Information:
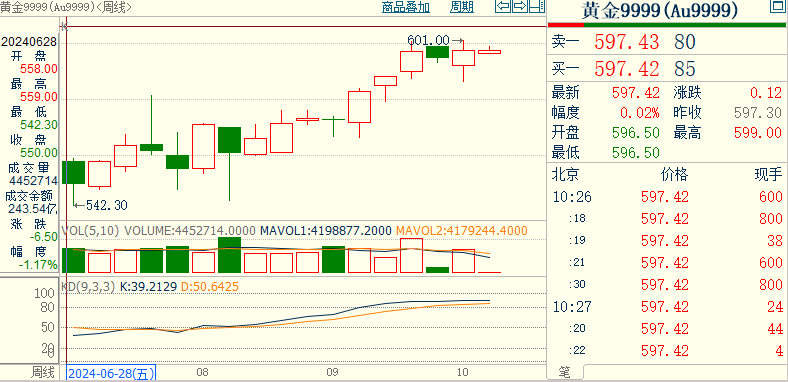Click the 卖一 ask price 597.43
788x382 pixels.
pyautogui.click(x=626, y=42)
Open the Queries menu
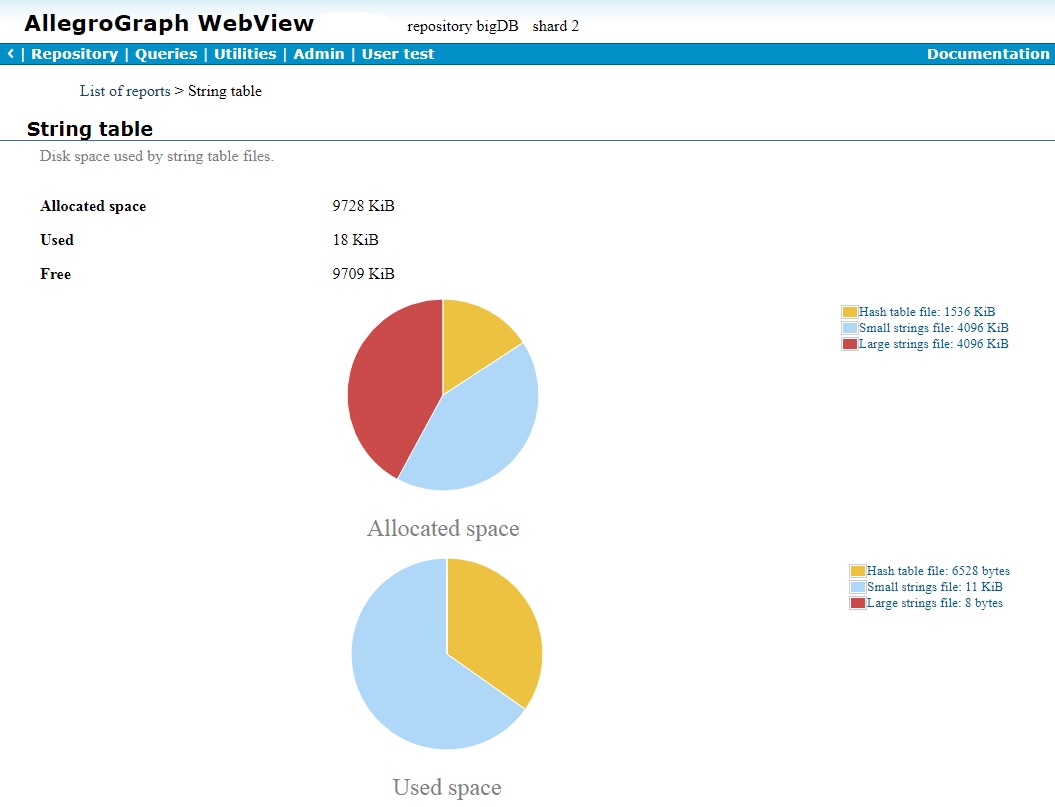The image size is (1055, 807). [x=165, y=54]
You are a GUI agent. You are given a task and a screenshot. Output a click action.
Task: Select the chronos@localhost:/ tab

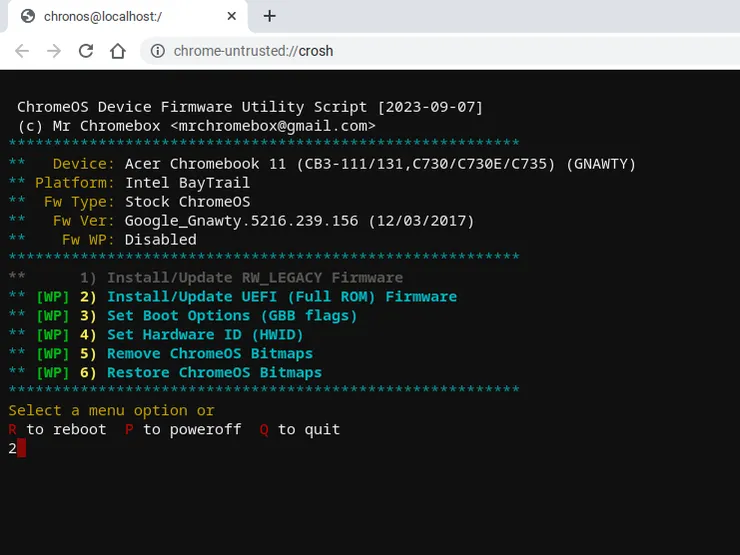(120, 16)
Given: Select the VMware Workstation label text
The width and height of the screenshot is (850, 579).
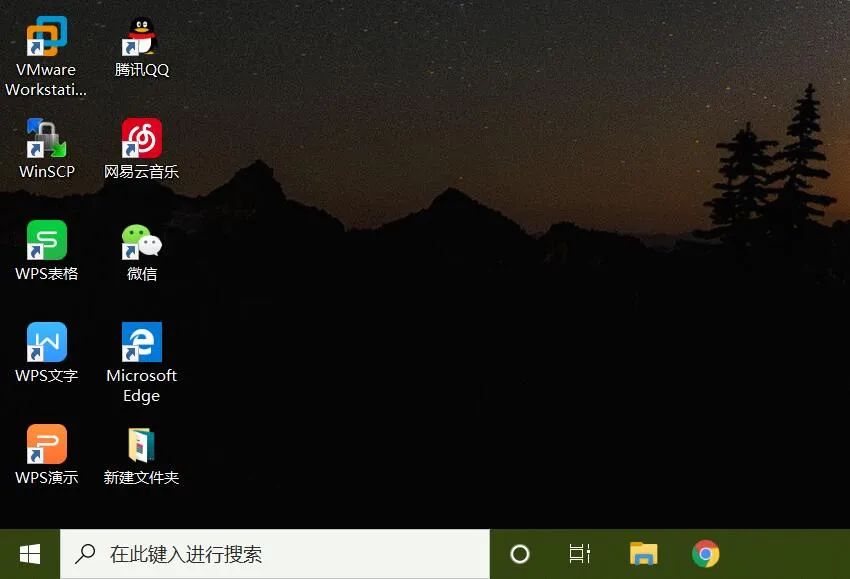Looking at the screenshot, I should tap(46, 79).
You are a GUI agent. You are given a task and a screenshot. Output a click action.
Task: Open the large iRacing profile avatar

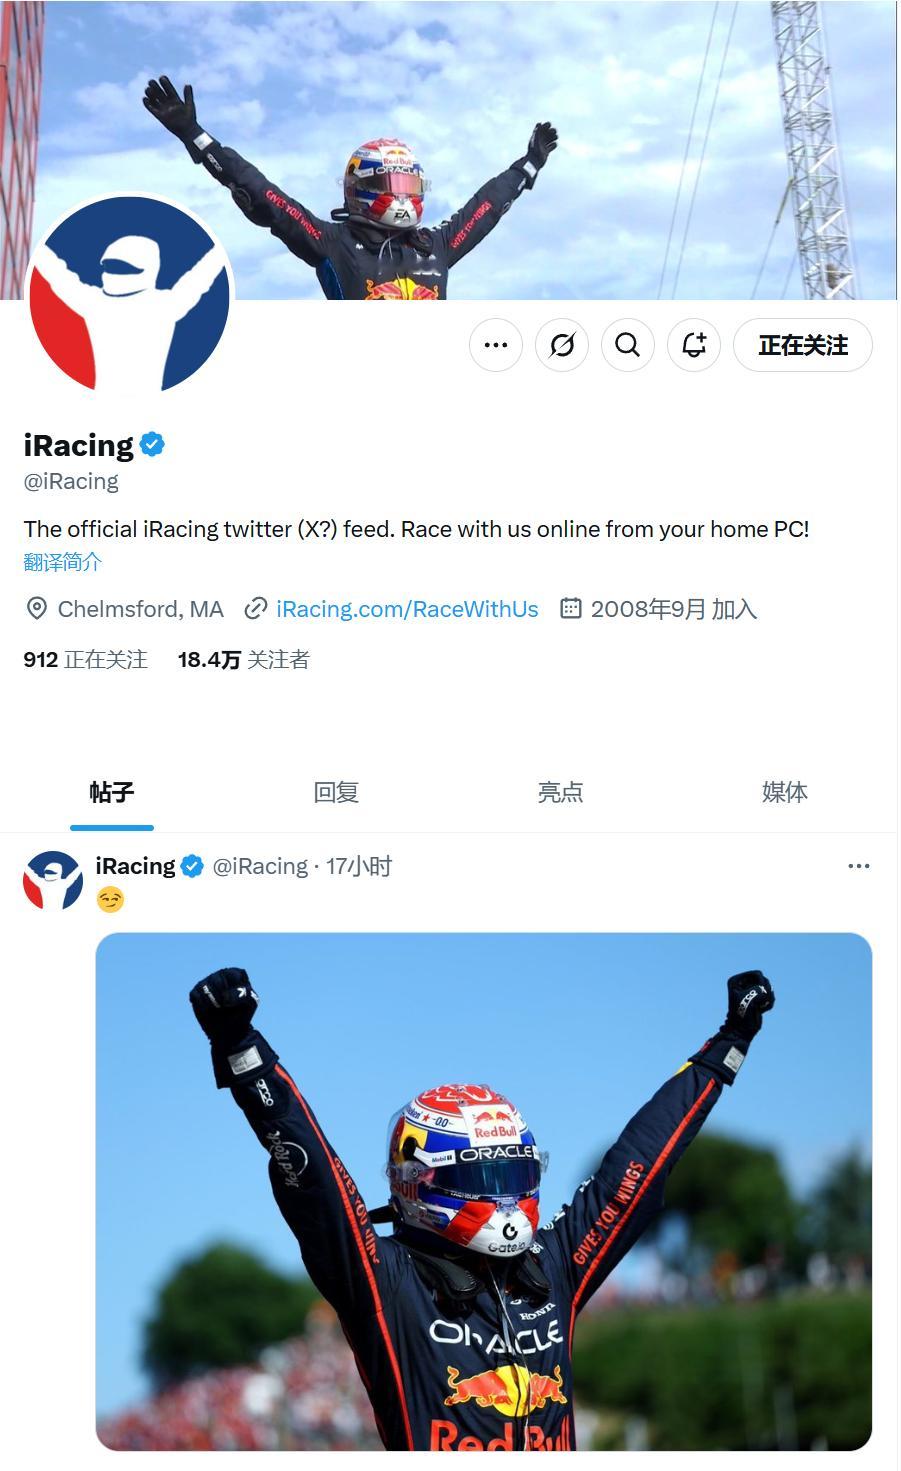pyautogui.click(x=130, y=295)
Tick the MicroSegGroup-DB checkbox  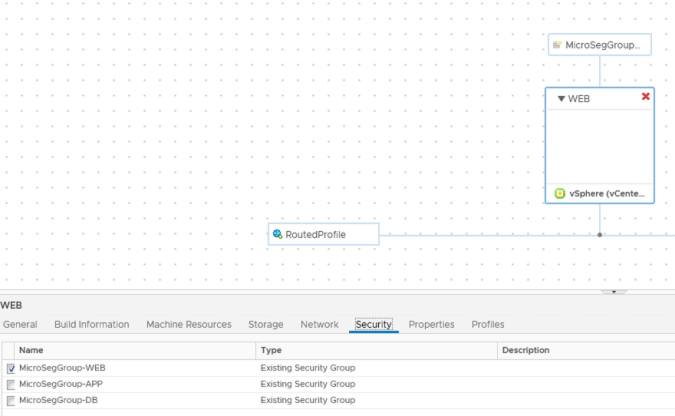click(x=11, y=400)
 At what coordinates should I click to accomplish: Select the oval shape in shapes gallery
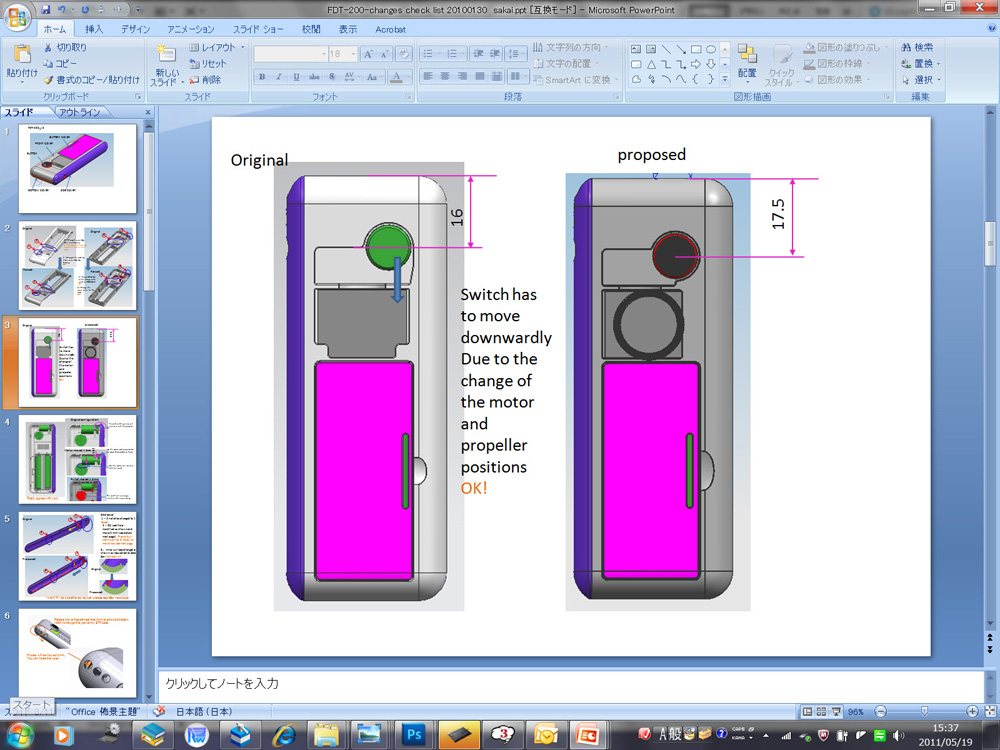[710, 49]
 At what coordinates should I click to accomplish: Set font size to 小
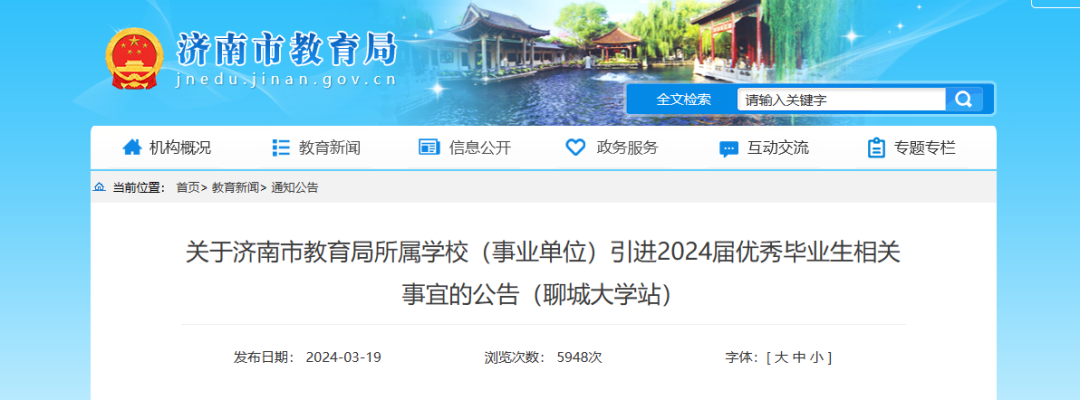[x=816, y=357]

Exercise:
Repeat word for word the lines from the one holding "At what coordinates should I click to accomplish: Select" through the last line of the listing above, including both ends. Drop the pictures.

Response to this task:
 At what coordinates should I click to accomplish: Select the oval shape in shapes gallery
[710, 49]
 At what coordinates should I click to accomplish: Set font size to 小
[x=816, y=357]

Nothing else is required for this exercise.